What's the view on these? Corny beyond belief and best consigned to the decade they came from?

Or have they passed beyond that now and can be considered cool/contemporary etc?










I like it anyway! 

Does anyone know if this would have had an electric movement originally? I can't find anything on this particular model on line.


----------



## MerlinShepherd (Sep 18, 2011)

I love it and would put one on the wall in my office without a second thought.


----------



## GASHEAD (Aug 27, 2009)

I like it!


----------



## remb1000 (Jan 17, 2012)

Nice


----------



## AlexC1981 (Jul 26, 2009)

Thanks. Can't let clocks be part of the watch hobby though. They take up too much space. :lol:


----------



## spaceslug (Dec 3, 2011)

I remember those clocks and I'm sorry, but I have to say that looks truly hideous to me.

To each is own though..... never more true than in the watch/clock fraternity.


----------



## mel (Dec 6, 2006)

Houses from around the post WW2 building boom in the UK often (still if not re-furbed) had a small two pin plug/socket arrangement above the fireplace or hearth, this was there just to power the electric clocks like the various sunbursts.

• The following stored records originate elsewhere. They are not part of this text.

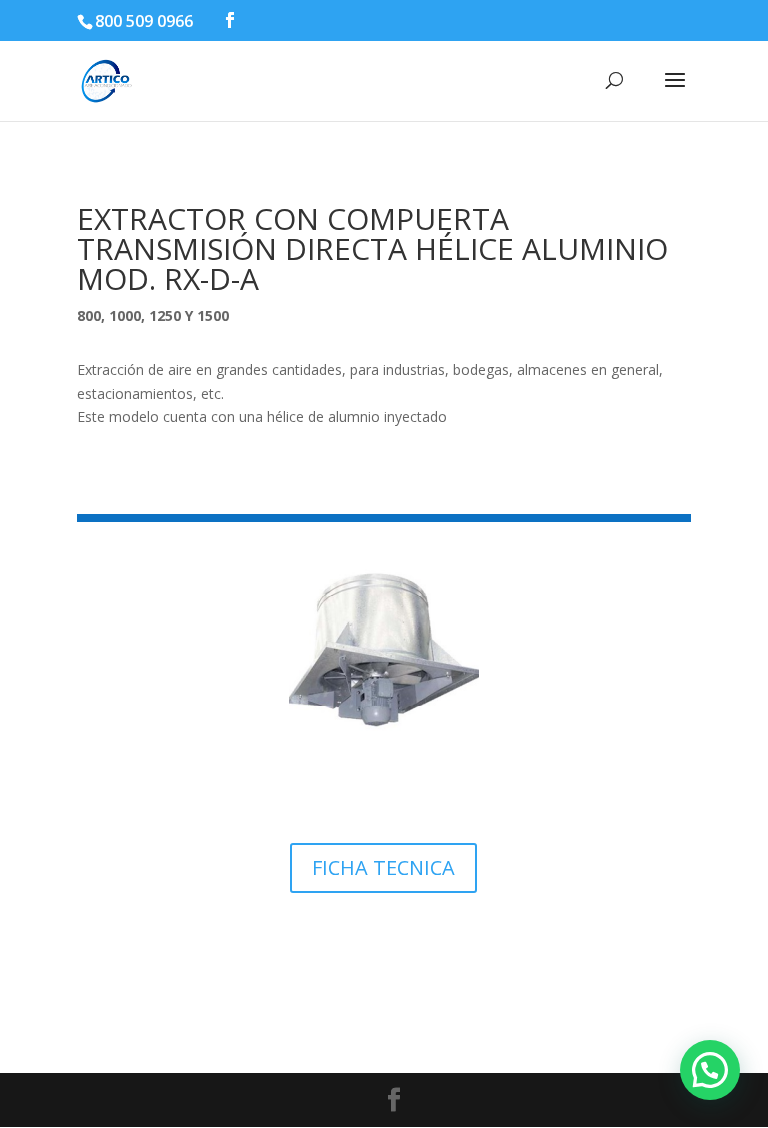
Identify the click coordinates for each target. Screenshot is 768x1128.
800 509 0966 (144, 21)
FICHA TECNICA (383, 867)
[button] (710, 1070)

Same in the kitchen for kitchen clocks. These were deliberately "non-standard" and would only run the clocks, a bit like a shaver socket in to-day's set up.

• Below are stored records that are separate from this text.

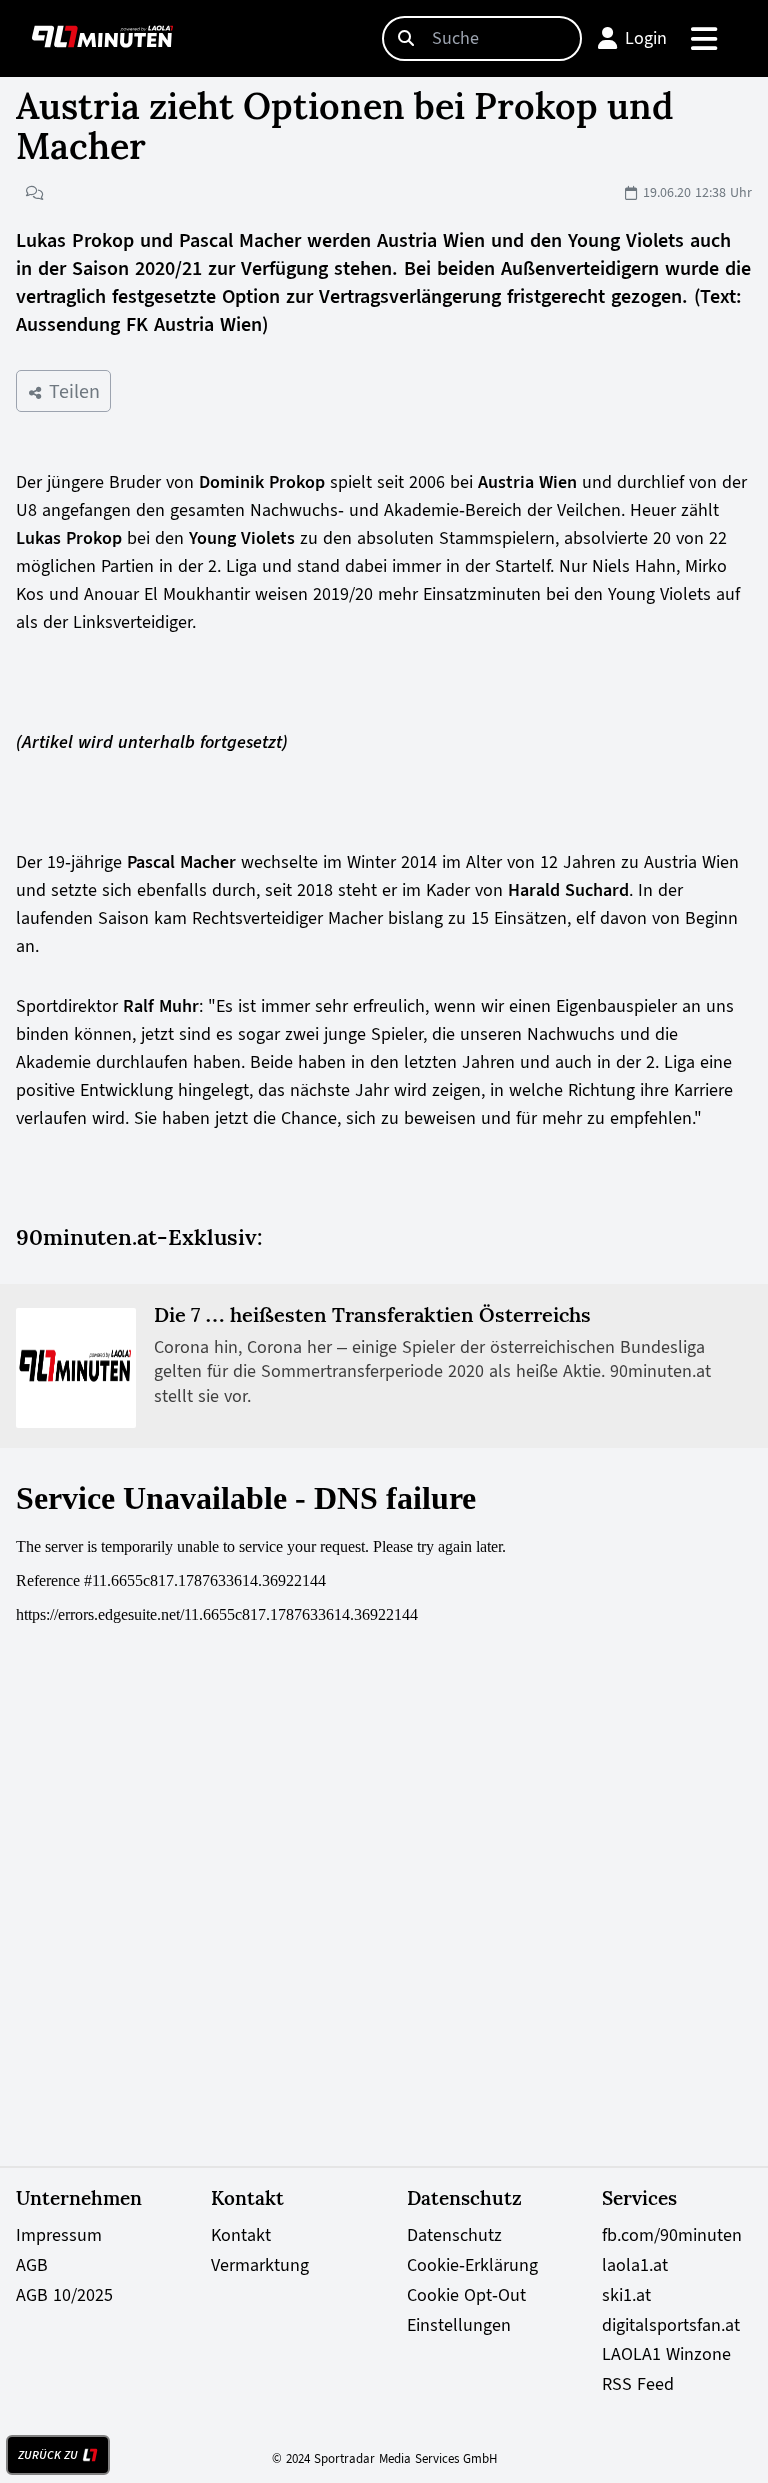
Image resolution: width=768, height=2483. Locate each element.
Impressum (59, 2235)
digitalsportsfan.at (671, 2325)
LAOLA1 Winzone (666, 2354)
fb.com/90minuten (672, 2235)
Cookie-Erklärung (472, 2265)
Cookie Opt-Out (466, 2295)
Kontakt (241, 2235)
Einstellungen (459, 2325)
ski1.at (626, 2295)
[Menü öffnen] (705, 38)
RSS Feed (638, 2384)
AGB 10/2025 (64, 2295)
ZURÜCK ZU (48, 2455)
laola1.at (635, 2265)
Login (646, 38)
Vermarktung (260, 2265)
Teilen (71, 391)
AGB (32, 2265)
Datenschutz (454, 2235)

You were a bit POSH if you had this fitted and the wires didn't show, they were tucked up behind the clock. Then battery quartz came along and all us CHAV equivalents could get a clock that didn't show the wires :yes:

Mrs Mel and me'sen had a SMITHS one, fell off the wall one night and landed on the dog. Big Lab he was, grabbed it, shook and thre it across the room, never worked againb after that :lol:


----------



## JL Smout (Dec 8, 2011)

I can't make up my mind whether I like it or not. It's certainly very sixties. Speaking of Metamec, here's one I picked up last year from a charity shop:


----------



## AlexC1981 (Jul 26, 2009)

That's a nice one JL. Mine seems to be a love it or hate it thing. I would guess that people who remember them from when they were very common would be more prone to dislike it? My mother was horrified when I told her I was getting one. :lol:

Some interesting information Mel, thanks. I hope your Smiths one that fell on the dog wasn't as heavy and spiky as mine!


----------